→ **WHAT THE TASK ASKS**: From the listing below, reproduce word for word the part that opens with the line containing "Register now! (93, 1567)" and closes with the line containing "Terms & Conditions (83, 2248)"; reproduce nothing else.

→ **DATA PROVIDED**:
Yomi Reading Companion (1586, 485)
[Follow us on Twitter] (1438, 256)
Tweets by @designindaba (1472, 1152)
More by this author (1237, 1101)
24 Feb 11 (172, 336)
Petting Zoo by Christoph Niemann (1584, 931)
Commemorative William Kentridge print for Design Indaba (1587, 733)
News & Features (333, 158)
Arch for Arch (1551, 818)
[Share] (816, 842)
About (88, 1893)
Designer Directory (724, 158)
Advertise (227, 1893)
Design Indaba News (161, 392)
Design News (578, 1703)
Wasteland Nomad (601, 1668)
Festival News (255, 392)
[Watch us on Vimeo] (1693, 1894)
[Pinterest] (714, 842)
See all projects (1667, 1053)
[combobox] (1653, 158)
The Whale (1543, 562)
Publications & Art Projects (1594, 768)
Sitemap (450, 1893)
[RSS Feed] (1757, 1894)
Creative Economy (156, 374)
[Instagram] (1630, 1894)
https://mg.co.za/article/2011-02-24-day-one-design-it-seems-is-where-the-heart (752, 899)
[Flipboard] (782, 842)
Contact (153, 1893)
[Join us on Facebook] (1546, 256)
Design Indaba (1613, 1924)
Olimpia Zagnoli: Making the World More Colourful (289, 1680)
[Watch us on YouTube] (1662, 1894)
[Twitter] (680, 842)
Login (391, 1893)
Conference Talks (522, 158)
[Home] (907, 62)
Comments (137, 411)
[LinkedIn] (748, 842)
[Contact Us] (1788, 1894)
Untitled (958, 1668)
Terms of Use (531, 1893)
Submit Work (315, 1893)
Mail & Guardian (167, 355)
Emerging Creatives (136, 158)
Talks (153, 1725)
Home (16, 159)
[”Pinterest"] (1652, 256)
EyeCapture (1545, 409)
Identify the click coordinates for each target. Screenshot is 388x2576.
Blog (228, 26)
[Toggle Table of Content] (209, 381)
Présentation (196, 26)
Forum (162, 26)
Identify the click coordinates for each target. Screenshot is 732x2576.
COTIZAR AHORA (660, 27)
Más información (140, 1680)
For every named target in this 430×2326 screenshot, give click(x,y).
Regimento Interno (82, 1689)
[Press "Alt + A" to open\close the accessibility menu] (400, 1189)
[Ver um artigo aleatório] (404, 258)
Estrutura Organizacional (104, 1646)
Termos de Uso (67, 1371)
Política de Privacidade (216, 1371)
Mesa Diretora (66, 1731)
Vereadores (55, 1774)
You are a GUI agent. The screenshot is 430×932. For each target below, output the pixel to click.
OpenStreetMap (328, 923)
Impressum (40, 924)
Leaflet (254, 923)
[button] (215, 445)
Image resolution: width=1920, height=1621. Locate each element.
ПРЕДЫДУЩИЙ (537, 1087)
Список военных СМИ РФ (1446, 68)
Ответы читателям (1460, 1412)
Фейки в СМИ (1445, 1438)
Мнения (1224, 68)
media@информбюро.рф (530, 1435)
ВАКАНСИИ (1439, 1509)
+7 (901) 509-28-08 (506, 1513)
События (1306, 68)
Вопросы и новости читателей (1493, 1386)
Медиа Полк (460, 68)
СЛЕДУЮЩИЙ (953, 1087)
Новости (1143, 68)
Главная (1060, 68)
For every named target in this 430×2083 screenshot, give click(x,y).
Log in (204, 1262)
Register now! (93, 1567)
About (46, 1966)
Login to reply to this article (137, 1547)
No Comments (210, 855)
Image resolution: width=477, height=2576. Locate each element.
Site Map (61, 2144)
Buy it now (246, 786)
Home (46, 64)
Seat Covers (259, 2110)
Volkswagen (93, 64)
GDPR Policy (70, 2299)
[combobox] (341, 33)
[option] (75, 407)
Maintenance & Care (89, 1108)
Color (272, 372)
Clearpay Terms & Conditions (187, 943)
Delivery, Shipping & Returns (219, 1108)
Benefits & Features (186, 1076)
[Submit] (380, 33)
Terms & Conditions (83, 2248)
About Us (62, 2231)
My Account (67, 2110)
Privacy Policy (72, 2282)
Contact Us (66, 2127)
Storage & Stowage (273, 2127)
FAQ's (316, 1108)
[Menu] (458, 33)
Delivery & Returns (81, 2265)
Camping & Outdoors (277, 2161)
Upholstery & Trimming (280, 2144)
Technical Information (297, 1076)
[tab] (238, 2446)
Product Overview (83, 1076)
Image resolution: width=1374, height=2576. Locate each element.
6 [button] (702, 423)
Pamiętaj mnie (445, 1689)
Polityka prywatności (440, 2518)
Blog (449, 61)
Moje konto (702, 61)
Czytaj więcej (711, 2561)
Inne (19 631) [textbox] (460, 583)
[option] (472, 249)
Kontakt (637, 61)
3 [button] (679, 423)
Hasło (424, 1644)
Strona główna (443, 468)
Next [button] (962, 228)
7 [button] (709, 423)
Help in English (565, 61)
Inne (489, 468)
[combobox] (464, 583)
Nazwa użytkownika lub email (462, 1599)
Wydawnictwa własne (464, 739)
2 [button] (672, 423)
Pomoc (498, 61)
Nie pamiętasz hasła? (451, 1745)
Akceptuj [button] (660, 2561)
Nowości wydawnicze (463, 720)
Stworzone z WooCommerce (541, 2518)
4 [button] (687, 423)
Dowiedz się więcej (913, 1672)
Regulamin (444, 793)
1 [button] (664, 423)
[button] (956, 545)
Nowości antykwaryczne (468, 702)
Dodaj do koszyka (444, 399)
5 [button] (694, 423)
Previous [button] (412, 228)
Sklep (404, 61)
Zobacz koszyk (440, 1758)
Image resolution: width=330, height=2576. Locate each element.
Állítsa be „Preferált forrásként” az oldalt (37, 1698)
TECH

→ **RESULT**:
Register now! (93, 1567)
About (46, 1966)
Login to reply to this article (137, 1547)
No Comments (210, 855)
Image resolution: width=477, height=2576. Locate each element.
Site Map (61, 2144)
Buy it now (246, 786)
Home (46, 64)
Seat Covers (259, 2110)
Volkswagen (93, 64)
GDPR Policy (70, 2299)
[combobox] (341, 33)
[option] (75, 407)
Maintenance & Care (89, 1108)
Color (272, 372)
Clearpay Terms & Conditions (187, 943)
Delivery, Shipping & Returns (219, 1108)
Benefits & Features (186, 1076)
[Submit] (380, 33)
Terms & Conditions (83, 2248)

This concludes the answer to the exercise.